Esperar que um depoimento sigiloso prestado à CPI não se torne público antes mesmo de terminar é o mesmo que esperar, por exemplo, que o presidente Jair Bolsonaro passe a reconhecer, de uma hora para outra e com sinceridade, que ele estava errado ao defender a Hidroxicloroquina e o tal tratamento precoce da covid-19 com tanto entusiasmo. Tanto uma situação quanto a outra pode até acontecer, mas é improvável. Isso porque, para alguns integrantes da CPI, mais importante do que chegar à verdade parece ser apontar o dedo na direção do adversário.

Se de fato houver o interesse em esclarecer os fatos e dar esperanças à população, o melhor a fazer, antes que os 500 mil mortos se transformem em um milhão, é adotar uma política de Saúde em que não haja espaço para vaidades pessoais nem para picuinhas políticas. O certo é que, se a situação continuar como está e a campanha de imunização não acelerar ainda mais o passo, será cada vez mais difícil derrotar um inimigo tão letal e resistente como o coronavírus.

A está altura da pandemia, já está mais do que claro que não existem soluções milagrosas para a covid-19 e mesmo países que até ontem eram apresentados como modelos em matéria de medidas preventivas, de uma hora viram a doença recrudescer. É o que está acontecendo neste momento, para ficar apenas com dois exemplos, na Inglaterra e no Chile. Vistos como modelos de medidas de políticas públicas eficazes e de campanhas de vacinação bem sucedidas, os dois países se viram, de uma hora para outra, colhidos pela disseminação de novas e mais agressivas variantes do vírus.

Isso não significa, como já tem gente falando com base nesses exemplos, que as medidas de restrição e a vacinação em massa adotadas pelos dois países foram inúteis. A forma correta de encarar a situação é outra: se nem os países que adotaram medidas rigorosas de combate à pandemia estão a salvo, o que esperar daqueles em que nem o crescimento exagerado da quantidade de mortes parece alertar para a gravidade do problema?

Apenas para efeito de registro: pouco mais de dois meses atrás, este jornal publicou uma edição especial para protestar contra as 300 mil mortes registradas no primeiro ano da pandemia. A edição foi coordenada pelo jornalista Aloy Jupiara que, ao concluir o trabalho, já apresentava os sintomas iniciais da covid-19, que o mataria dias depois. Depois dele, Manoel Cavalcante Jr. e José Candico do Nascimento, colaboradores queridos e importantes do jornal foram derrotados por essa doença terrível. Agora, pouco mais de dois meses depois, o jornal é obrigado a tratar da marca de 500 mil mortes num momento em que se despede de mais um amigo.

Francisco Ivan, de 53 anos de idade e 20 de empresa, um dos mais antigos funcionários da gráfica do jornal, morreu depois de dez dias entubado numa UTI. Mais uma morte triste e lamentável de uma pessoa que tinha ainda muito o dar à família e aos amigos. Nosso papel, nessa hora, é trabalhar para que as vidas perdidas não se tornem meras estatística de uma tragédia que, se não poderia ter sido evitada, pelo menos poderia ter sido bem menor.

Tarefa - No texto sobre as 500 mil mortes por covid-19, quais dois países são citados como exemplos de lugares onde a doença voltou a recrudescer?

Dados do exercício -
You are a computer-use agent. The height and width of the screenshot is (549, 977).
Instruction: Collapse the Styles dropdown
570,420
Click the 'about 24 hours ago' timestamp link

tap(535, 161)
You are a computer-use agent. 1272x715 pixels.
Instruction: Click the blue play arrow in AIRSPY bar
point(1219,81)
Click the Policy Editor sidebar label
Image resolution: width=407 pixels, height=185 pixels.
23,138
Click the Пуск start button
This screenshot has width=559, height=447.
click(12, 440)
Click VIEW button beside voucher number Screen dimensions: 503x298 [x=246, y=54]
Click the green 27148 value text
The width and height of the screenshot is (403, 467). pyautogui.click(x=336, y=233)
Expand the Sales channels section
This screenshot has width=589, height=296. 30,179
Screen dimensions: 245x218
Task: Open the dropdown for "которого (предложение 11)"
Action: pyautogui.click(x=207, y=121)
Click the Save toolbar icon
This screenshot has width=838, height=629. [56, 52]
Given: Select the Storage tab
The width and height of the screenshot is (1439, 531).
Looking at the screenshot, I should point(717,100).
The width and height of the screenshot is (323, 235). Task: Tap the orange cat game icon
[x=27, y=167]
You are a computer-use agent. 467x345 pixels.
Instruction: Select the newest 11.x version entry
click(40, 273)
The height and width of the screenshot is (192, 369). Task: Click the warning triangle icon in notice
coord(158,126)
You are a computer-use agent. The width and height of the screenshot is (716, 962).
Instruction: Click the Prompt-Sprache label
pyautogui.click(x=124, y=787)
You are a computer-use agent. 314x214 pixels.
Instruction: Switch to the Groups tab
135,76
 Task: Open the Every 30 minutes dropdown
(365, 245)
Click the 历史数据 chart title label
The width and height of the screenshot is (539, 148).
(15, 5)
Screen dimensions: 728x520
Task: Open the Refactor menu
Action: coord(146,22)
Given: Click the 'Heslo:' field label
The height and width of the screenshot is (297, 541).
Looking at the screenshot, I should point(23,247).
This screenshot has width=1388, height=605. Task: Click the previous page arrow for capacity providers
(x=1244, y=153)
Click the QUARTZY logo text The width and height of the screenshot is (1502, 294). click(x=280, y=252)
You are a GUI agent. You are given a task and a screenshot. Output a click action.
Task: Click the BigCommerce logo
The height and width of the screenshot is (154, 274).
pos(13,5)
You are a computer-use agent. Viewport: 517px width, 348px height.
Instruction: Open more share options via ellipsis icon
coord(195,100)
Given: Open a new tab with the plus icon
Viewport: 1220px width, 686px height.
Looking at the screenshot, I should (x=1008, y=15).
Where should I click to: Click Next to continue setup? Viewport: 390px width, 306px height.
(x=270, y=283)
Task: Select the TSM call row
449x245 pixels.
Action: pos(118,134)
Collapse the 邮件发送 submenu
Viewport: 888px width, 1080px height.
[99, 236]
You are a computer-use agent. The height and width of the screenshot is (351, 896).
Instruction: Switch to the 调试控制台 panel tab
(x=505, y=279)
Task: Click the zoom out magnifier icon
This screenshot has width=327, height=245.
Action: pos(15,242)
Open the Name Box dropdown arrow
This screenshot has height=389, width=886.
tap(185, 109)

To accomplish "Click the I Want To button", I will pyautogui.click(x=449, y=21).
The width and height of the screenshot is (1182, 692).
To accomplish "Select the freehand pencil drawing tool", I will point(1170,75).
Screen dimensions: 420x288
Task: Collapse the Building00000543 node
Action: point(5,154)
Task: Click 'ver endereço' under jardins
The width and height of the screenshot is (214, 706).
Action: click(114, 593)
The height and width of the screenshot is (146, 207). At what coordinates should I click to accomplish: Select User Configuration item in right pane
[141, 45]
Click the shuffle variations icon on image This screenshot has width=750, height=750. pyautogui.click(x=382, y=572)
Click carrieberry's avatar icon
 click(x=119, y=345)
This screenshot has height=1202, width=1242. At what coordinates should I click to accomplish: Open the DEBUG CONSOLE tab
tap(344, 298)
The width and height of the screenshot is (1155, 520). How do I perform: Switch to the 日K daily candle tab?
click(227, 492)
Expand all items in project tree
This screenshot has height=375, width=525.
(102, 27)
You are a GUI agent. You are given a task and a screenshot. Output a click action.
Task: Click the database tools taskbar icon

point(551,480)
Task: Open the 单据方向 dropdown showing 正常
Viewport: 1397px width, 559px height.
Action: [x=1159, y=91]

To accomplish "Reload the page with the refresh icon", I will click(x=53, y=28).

Tarefa concluída - A Inglaterra e o Chile.